Dataset records>

== Segment start ==

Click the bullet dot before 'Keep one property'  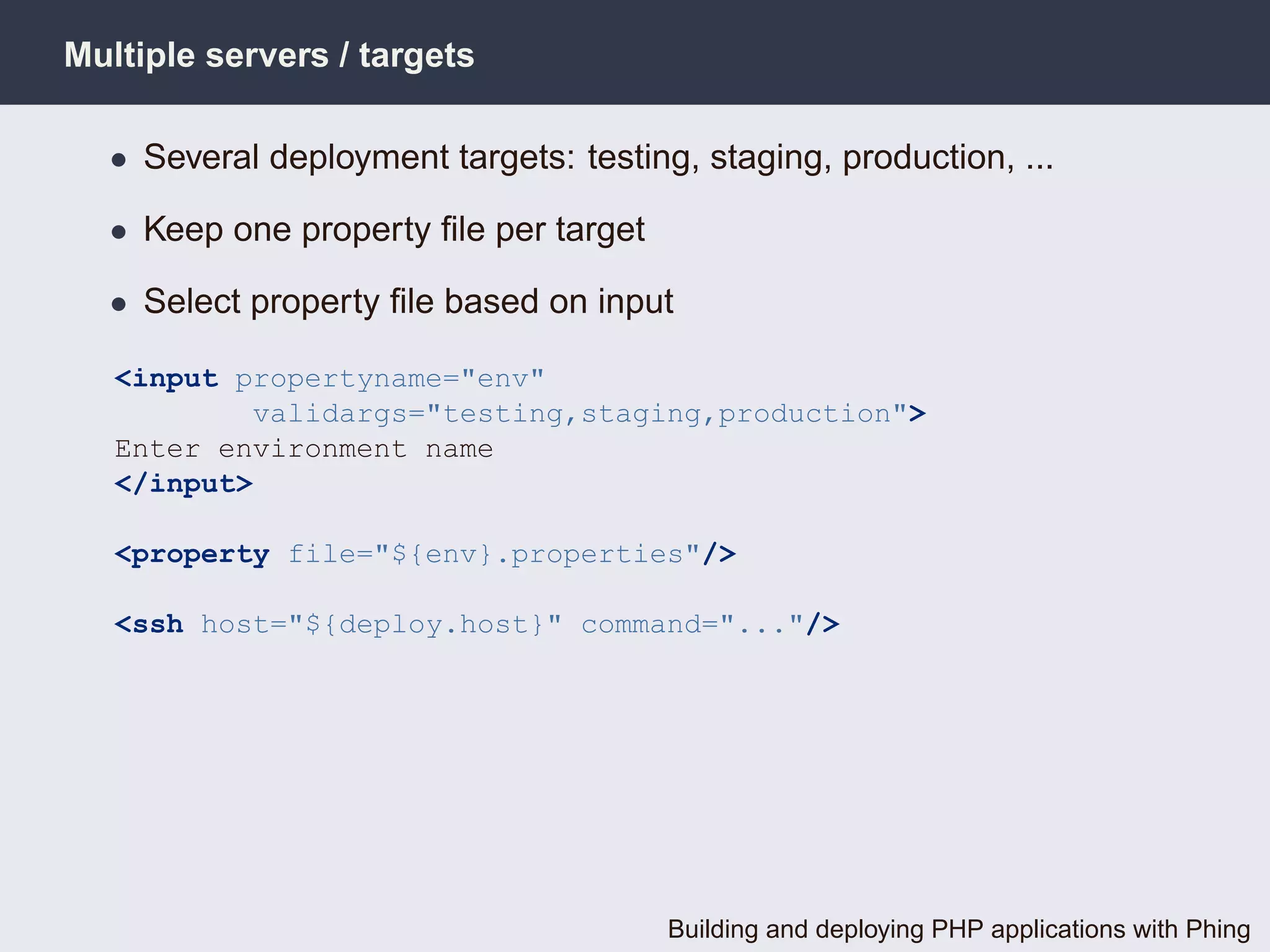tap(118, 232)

== Segment end ==
== Segment start ==

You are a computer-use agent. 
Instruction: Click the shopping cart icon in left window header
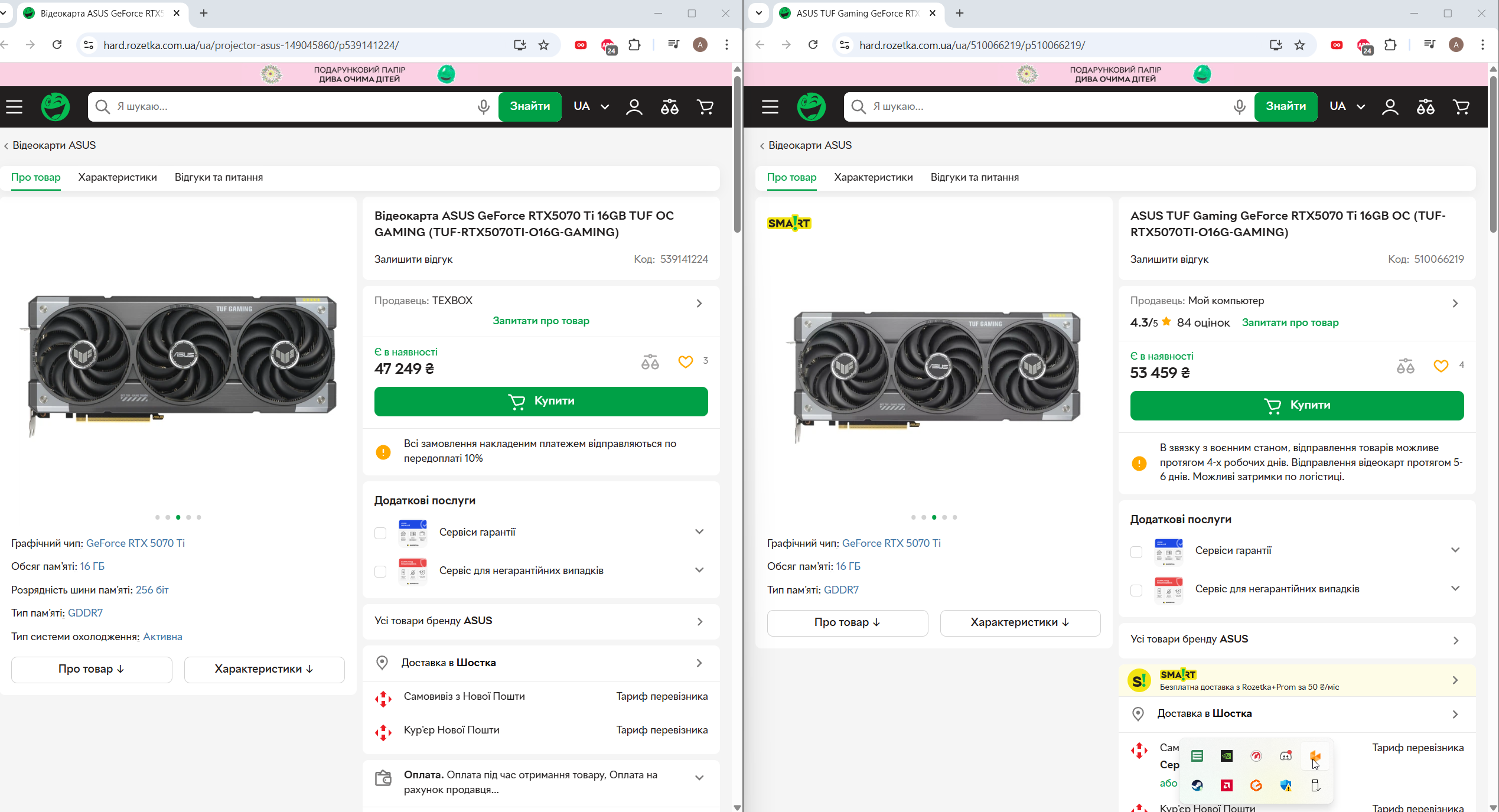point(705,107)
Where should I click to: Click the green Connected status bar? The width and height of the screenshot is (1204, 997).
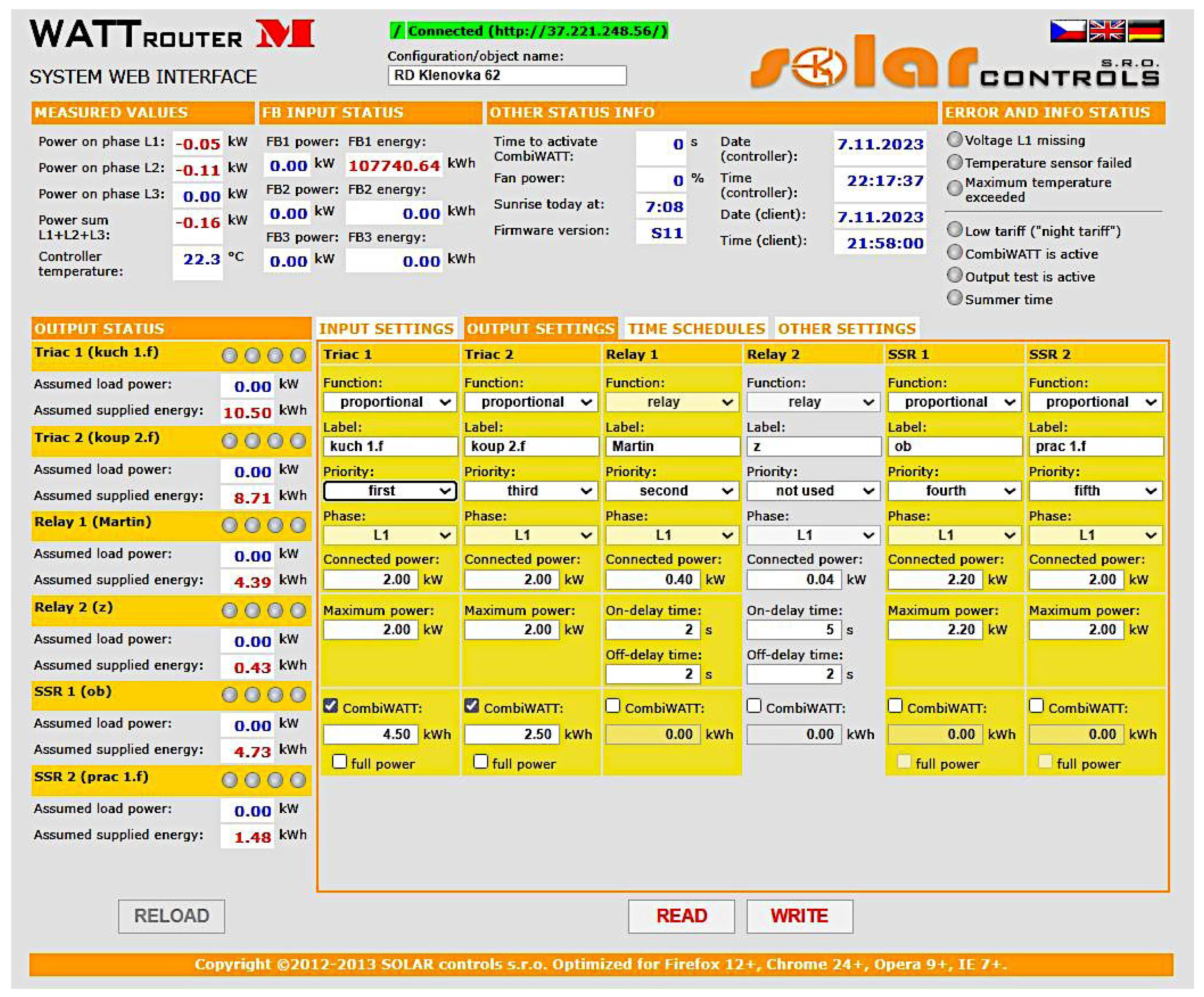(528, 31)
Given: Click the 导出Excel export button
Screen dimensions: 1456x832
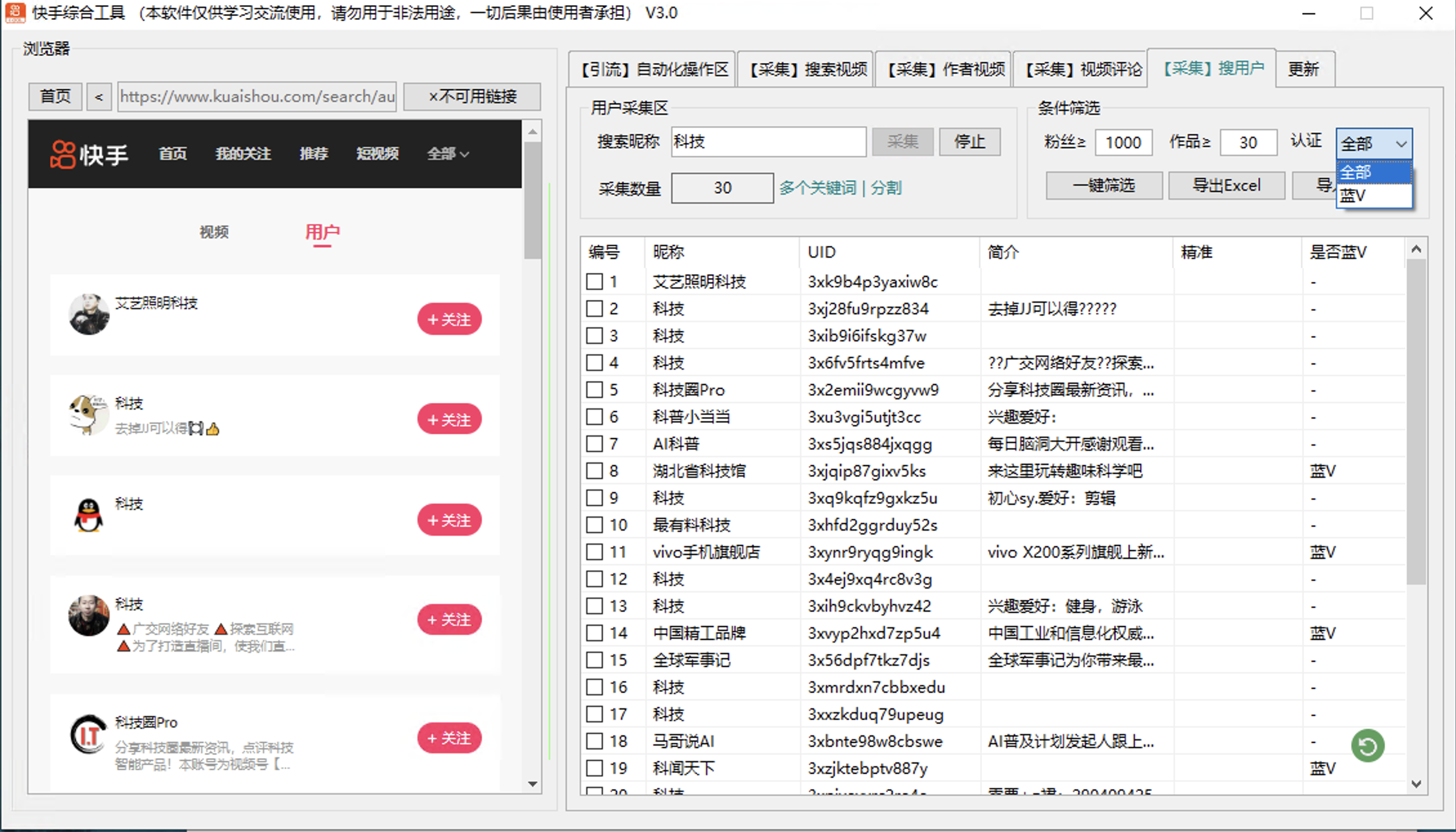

== Segment end ==

Work order>
Above are records with pictures. Reproduce exactly only the lines from the line with "Instruction: Click the" through the line with "Screen dimensions: 1456x832", both ends included, and leave the pictures out.

Written answer>
Instruction: Click the shopping cart icon in left window header
point(705,107)
Where should I click to: Click the green Connected status bar? The width and height of the screenshot is (1204, 997).
(528, 31)
Given: Click the 导出Excel export button
Screen dimensions: 1456x832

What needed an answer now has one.